# Task directions
Look below for the line holding "Select the 3 days ago backup bar" and the line holding "Click the back navigation arrow". Transcribe exactly those lines and all lines between them, nothing more.
*** Begin section ***
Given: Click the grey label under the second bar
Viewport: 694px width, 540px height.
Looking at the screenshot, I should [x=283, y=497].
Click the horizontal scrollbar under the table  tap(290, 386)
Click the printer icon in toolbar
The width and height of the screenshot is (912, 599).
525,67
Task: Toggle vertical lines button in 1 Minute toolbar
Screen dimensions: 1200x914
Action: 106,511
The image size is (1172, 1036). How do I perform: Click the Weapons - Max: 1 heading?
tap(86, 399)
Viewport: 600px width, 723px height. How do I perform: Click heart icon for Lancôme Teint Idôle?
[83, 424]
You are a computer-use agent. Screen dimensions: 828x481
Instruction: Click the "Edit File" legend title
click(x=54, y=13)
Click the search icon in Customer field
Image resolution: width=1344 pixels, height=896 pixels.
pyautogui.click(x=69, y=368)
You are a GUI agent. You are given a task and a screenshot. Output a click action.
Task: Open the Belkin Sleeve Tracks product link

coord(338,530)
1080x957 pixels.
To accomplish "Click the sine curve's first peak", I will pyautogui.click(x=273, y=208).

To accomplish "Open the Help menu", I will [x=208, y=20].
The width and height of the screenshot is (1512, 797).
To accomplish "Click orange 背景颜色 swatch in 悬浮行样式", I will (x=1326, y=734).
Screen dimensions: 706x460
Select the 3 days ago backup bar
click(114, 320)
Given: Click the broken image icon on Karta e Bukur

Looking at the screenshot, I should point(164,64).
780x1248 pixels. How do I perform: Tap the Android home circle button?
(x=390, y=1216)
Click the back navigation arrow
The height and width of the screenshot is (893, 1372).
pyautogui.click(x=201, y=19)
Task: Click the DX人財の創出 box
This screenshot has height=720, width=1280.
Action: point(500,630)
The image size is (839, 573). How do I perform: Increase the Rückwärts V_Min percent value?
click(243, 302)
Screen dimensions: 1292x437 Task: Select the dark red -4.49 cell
*** End section ***
# Written response
Select the 3 days ago backup bar
click(114, 320)
Given: Click the broken image icon on Karta e Bukur

Looking at the screenshot, I should point(164,64).
780x1248 pixels. How do I perform: Tap the Android home circle button?
(x=390, y=1216)
Click the back navigation arrow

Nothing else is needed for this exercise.